Much has been achieved to make our roads safer in the decade since Eilidh Cairns was tragically killed by a lorry, but there is still lots to be done.
February 5 marked 10 years since Eilidh, 30, from Ellingham, died after being knocked off her bike by a heavy goods vehicle while she cycled to work in London.
Her sister, Kate, has since campaigned vociferously for mandatory safety improvements to be made to lorries, founding the See Me Save Me campaign, which calls for the elimination of death and injury under the wheels of lorries.
On the anniversary of Eilidh’s death, Kate, 46, has reiterated her vow not to give up until dangerous lorries with poor visibility, like the one involved in Elidh’s death, become a thing of the past.
“A lot has happened over the last 10 years but I am still affected by her death, as are my parents and Eilidh’s friends,” said Kate.
“It caused enormous devastation and this campaign has been a way to try to bring about something positive.
“Nothing can bring her back, but what I can do is try to stop other people suffering what she suffered, it is just so sad that I have had to do it.
“My grief and pain is an indication of how strongly I felt about her and my love for her. I have learned that grief is just the reflection of the love you have for someone. That’s what has driven me.”
The driver of the lorry which struck Eilidh, Joao Correia-Lopes, was fined £200 for driving without corrected vision.
A condition of his sentence was to wear glasses while behind the wheel, but he was allowed to continue driving with just three penalty points imposed on his licence.
In 2012, at Isleworth Crown Court in London, he was jailed for causing the death by dangerous driving of 97-year-old Nora Gutmann, who he hit with his truck while she was on a pedestrian crossing outside Madame Tussaud’s in Marylebone Road, London. He was also banned from driving for six years.
The court heard that Correia-Lopes had been involved in at least three other collisions between Eilidh’s death and that of Mrs Gutmann.
Kate points out that HGVs are grossly disproportionate in cyclist deaths. They are involved in over 50% of cyclist deaths but make up only 4% of traffic. Twice as many pedestrians are killed by HGVs than cyclists.
She has brought about policy and legislative change at European, national and local level as well as instigated and driven a new industry standard, CLOCS (Construction logistics and community safety).
CLOCS looks at vehicles, drivers and operations and covers four key stakeholders – regulators, clients, contractors and fleet operators. It encourages best available vehicles and technology.

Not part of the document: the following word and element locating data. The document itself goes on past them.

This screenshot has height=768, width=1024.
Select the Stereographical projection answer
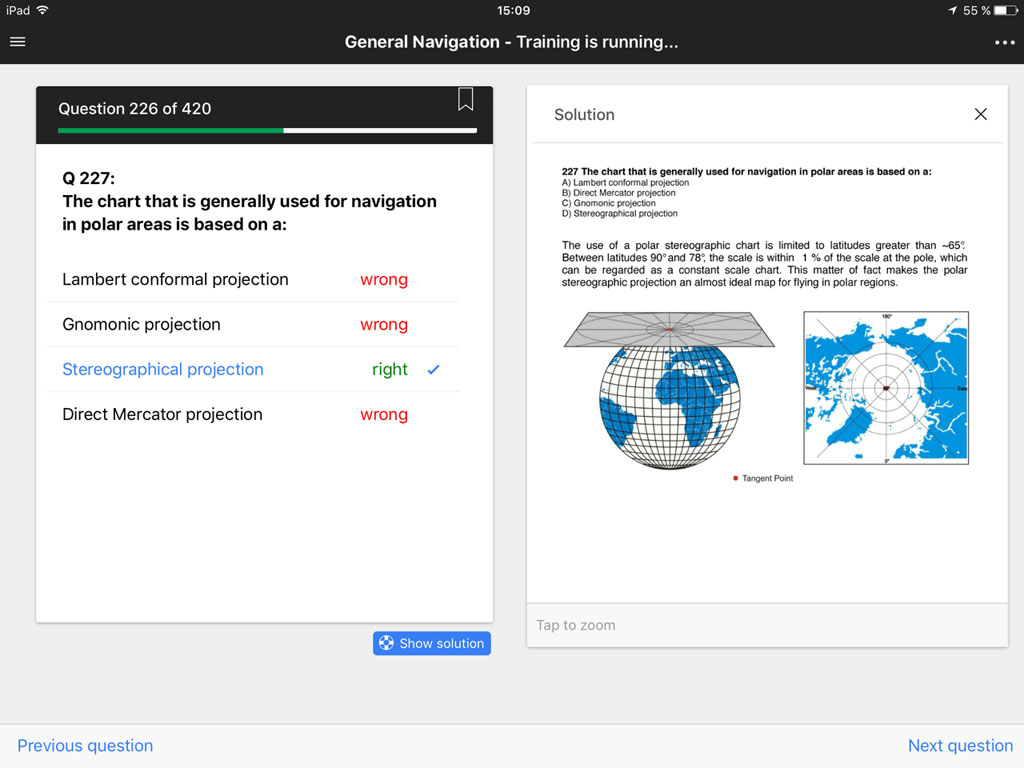(162, 369)
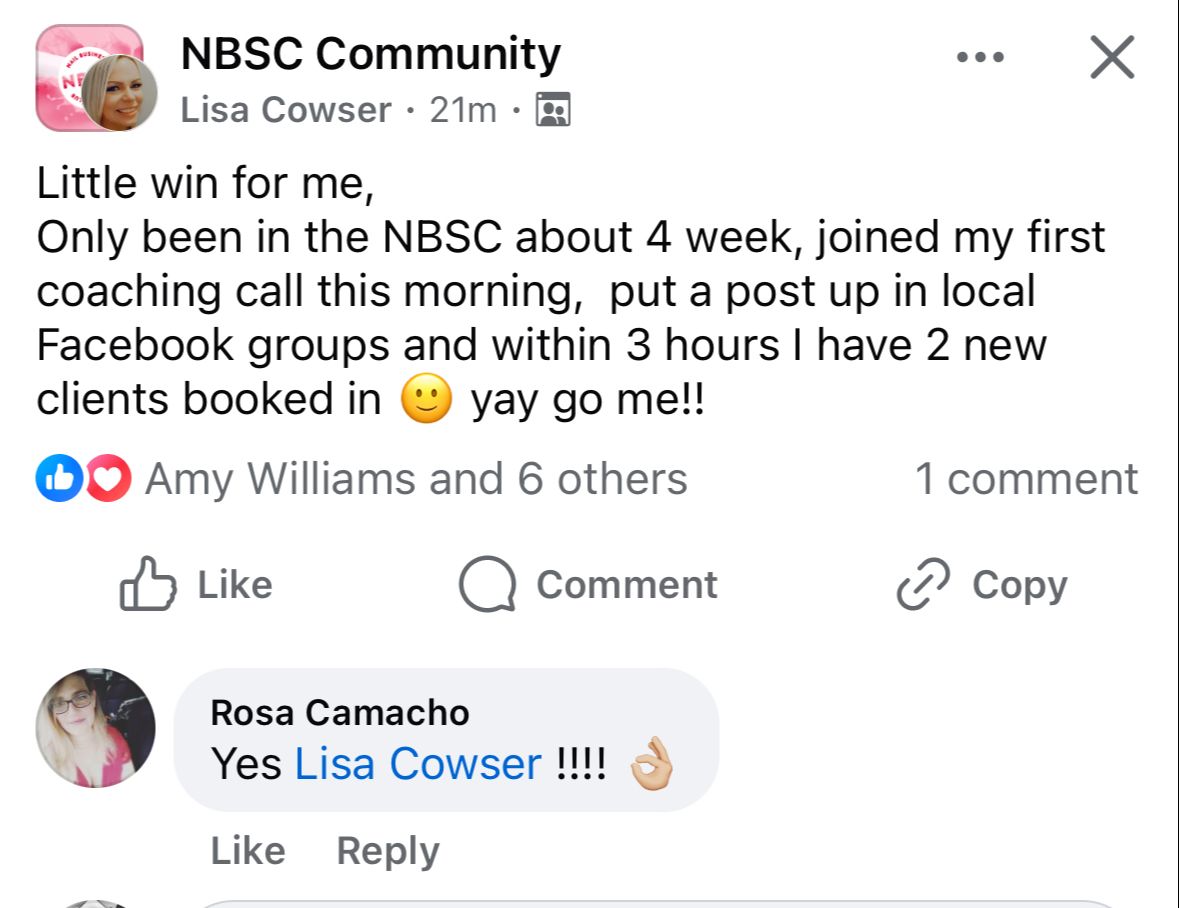This screenshot has height=908, width=1179.
Task: Like Rosa Camacho's comment
Action: point(247,851)
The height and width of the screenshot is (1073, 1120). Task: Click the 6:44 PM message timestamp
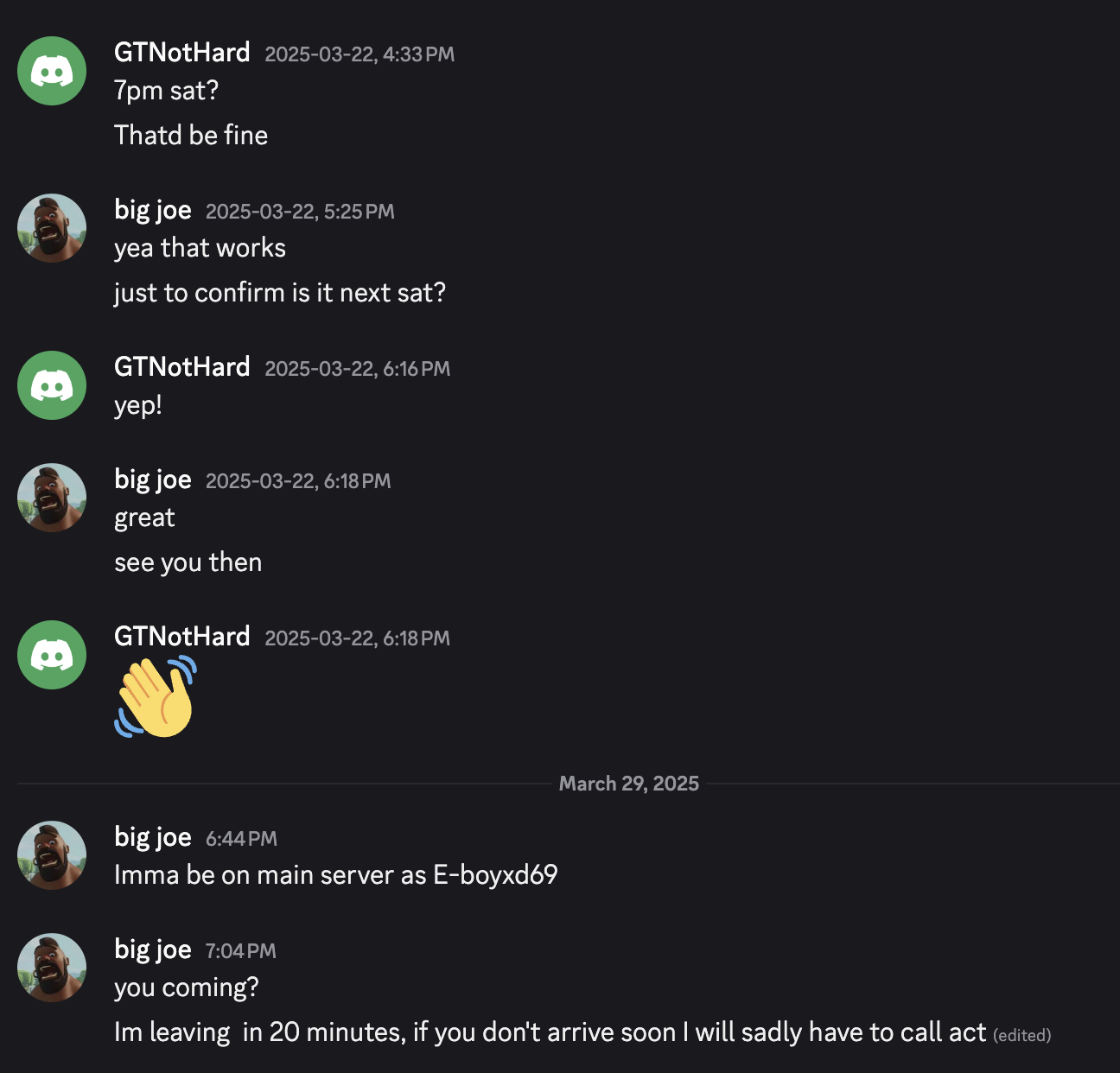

The industry CLOCS group was launched in 2013 with around 40 members but has now grown to over 650 promoting safer vehicles across the UK with clients and local authorities specifying the standard in their procurement and planning conditions.
A new London Direct Vision Standard will be introduced this year, which is a five-star rating. Those vehicles not complying will not be permitted to enter the capital.
“This is a world first direct vision standard,” said Kate, an engineer and mum-of-three.
“We’ve been to Europe and changed the law on cab design and want the new London standard to be rolled out across the rest of the UK too. It’s not just a London issue. There are more people killed by lorries outside of London than in it.”
Other successes include submission to the Houses of Parliament and the European Parliament; submitting written evidence to the All Party Parliamentary Group Inquiry to Get Britain Cycling; and instigating the adoption of CLOCS into Northumberland County Council Procurement Strategy.
“It’s not just about the vehicles,” added Kate. “We want the best available vehicles but it’s about the drivers too. If they’re drunk, tired, stressed or hungover, it doesn’t matter how safe the vehicles are.
“The frustrating thing is that there is a solution in the standards agreed by industry which I helped to instigate so now I want to see the infrastructure changed and for authorities to specify the CLOC standard to be in their procurement documents.
“It’s not about blaming the driver if he has been told to get across town as quickly as possible. There is a systematic failure. It’s the company culture within which these guys work. The incentives are such that they have to do their jobs in as short a space of time as possible.”
The profile and emphasis Kate has brought to policy makers and leaders in the construction industry means she is now a sought-after professional speaker.
She presents at corporate health and safety forums, leadership conferences and national industry events, brining a unique combination of her personal and professional expertise. She now advises organisations on their strategy, policies and procedures to manage their work-related road risk.
“When I tell my story and they see how it’s personally affected me and others, I really think it helps them to understand why they need to do what they should be doing in health and safety.”